» TASK TO CARRY OUT
Restate, exactly as written, the entries below from the line that holds "Image resolution: width=924" through the line that holds "Click Selecionar tudo button". Pictures are not part of the copy.

» Stored dataset items
* * *

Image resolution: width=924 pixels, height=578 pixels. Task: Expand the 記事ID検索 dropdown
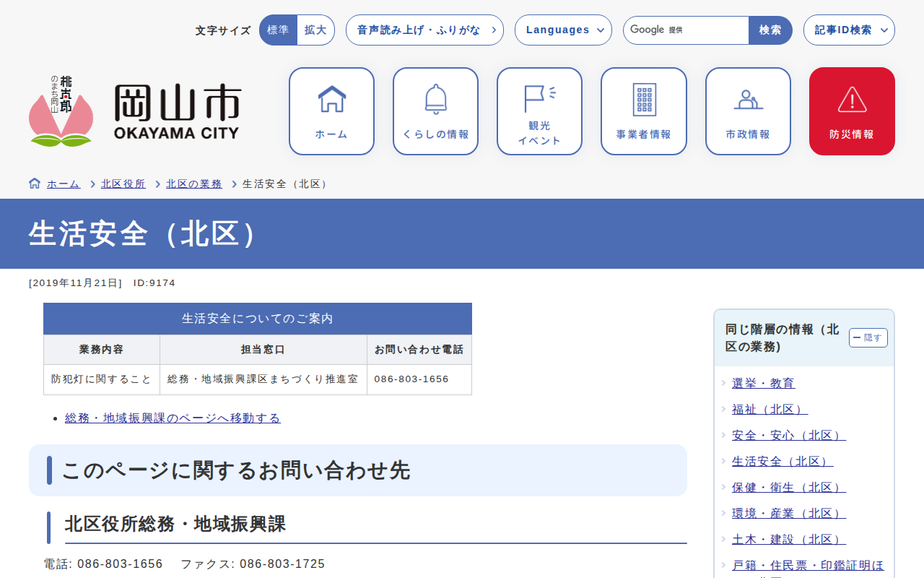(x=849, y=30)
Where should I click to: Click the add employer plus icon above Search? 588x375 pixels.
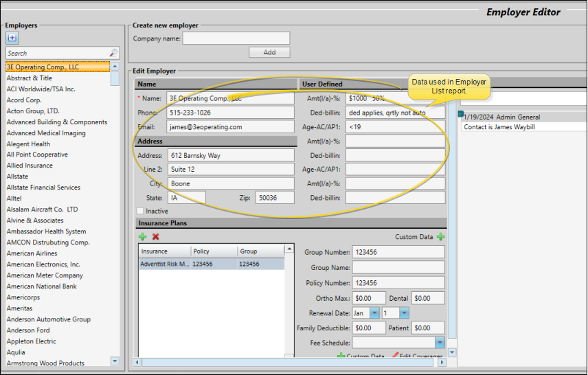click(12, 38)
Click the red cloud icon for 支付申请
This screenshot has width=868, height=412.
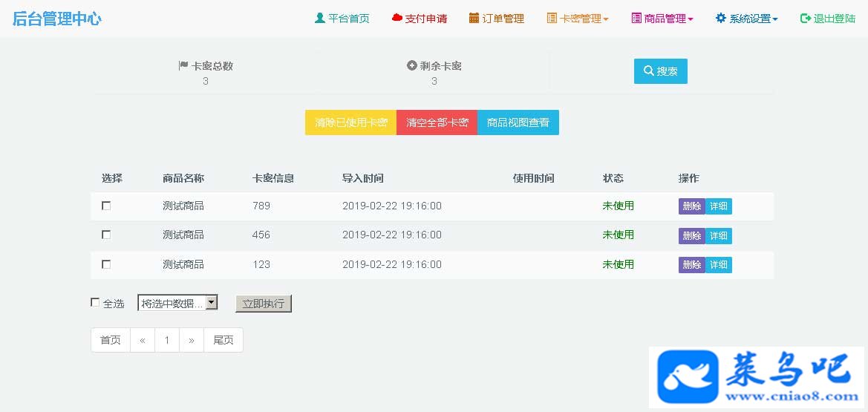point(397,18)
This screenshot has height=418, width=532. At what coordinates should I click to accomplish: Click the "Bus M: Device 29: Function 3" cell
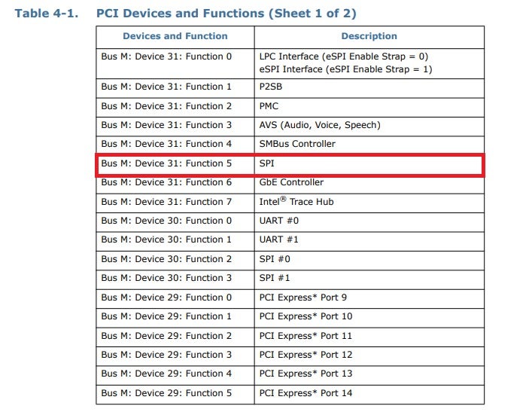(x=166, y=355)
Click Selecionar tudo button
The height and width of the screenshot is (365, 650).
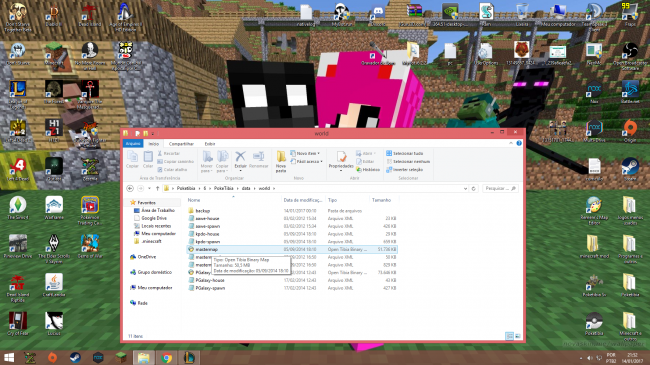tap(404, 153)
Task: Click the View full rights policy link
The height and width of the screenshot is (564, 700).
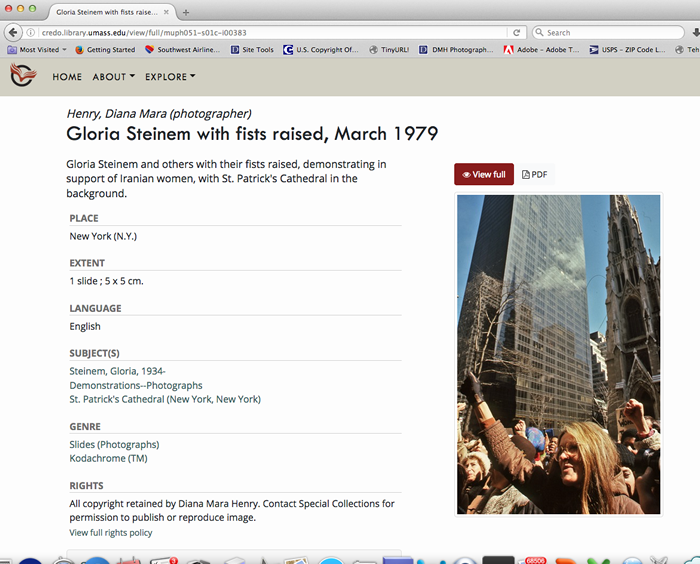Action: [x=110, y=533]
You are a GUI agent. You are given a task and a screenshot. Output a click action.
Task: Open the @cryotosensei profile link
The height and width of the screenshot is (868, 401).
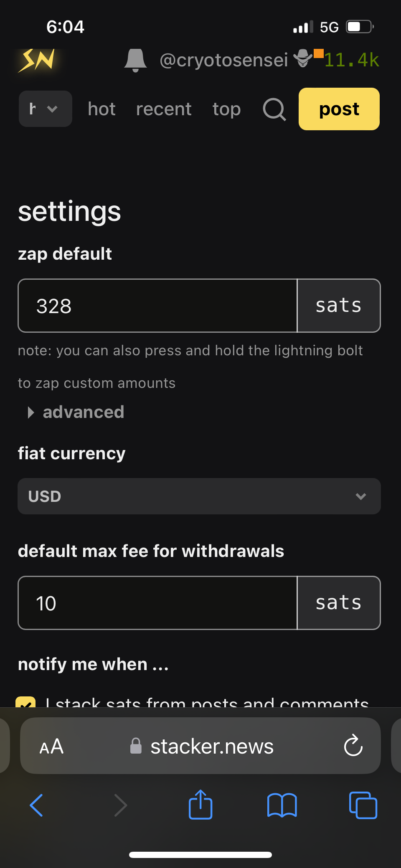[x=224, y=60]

* * *

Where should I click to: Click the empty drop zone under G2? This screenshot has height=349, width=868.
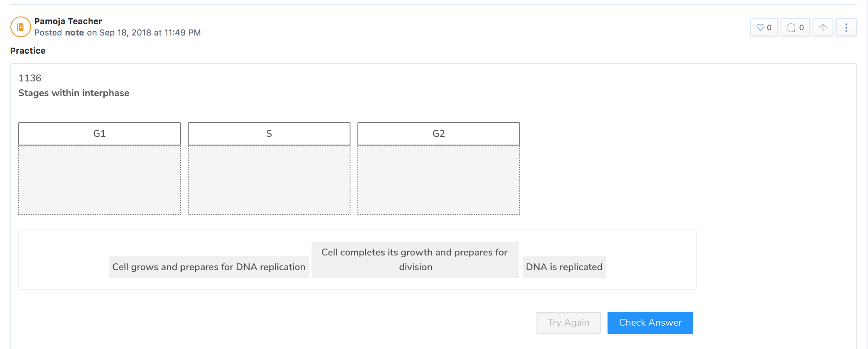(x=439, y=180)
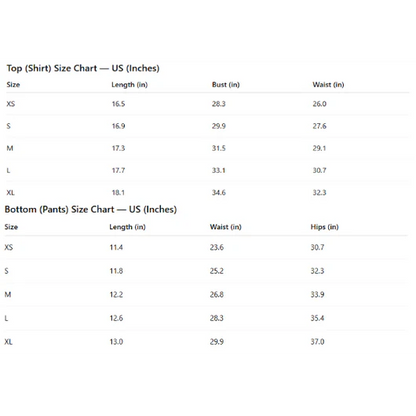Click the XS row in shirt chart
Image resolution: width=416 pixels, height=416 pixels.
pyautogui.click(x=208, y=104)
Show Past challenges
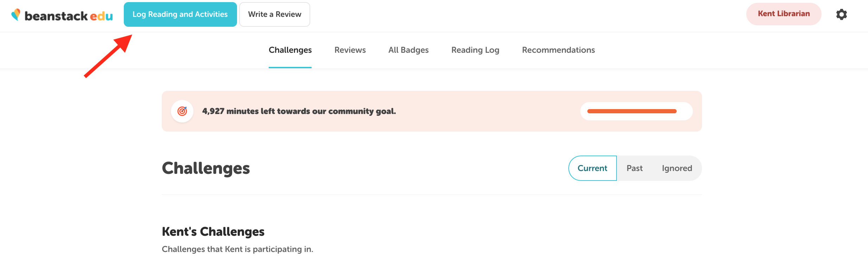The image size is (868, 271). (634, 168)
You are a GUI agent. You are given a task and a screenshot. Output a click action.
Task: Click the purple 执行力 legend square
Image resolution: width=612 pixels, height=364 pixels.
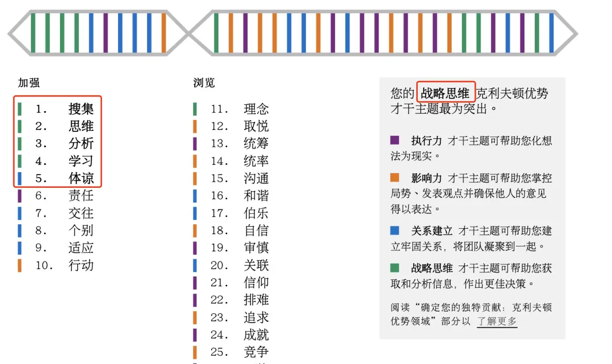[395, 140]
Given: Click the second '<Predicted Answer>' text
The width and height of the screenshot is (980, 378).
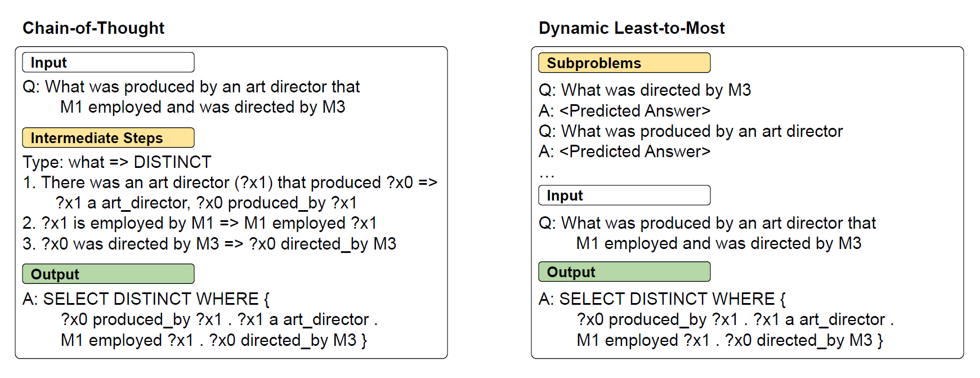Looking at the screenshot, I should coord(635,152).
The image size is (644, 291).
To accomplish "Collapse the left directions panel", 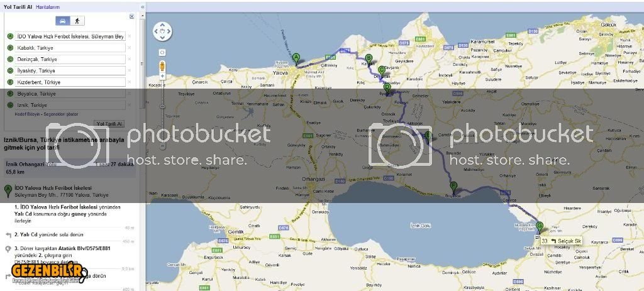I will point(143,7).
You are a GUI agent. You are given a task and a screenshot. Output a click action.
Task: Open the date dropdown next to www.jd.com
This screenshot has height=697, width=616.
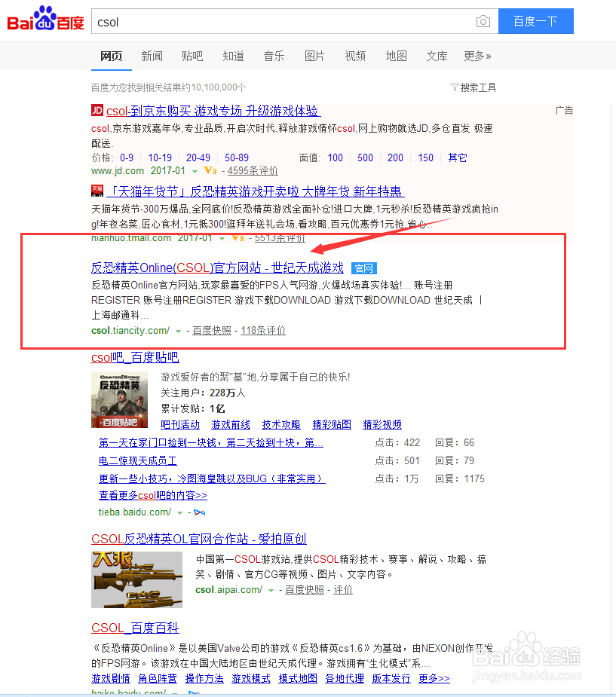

* * *

» RESPONSE AREA
Image resolution: width=924 pixels, height=578 pixels. Task: Expand the 記事ID検索 dropdown
(x=849, y=30)
Where should I click to: Click the add employer plus icon above Search? 588x375 pixels.
click(12, 38)
Click the red cloud icon for 支付申请
This screenshot has width=868, height=412.
point(397,18)
This screenshot has height=418, width=532. At what coordinates should I click to accomplish: Click the "Bus M: Device 29: Function 3" cell
(x=166, y=355)
Click Selecionar tudo button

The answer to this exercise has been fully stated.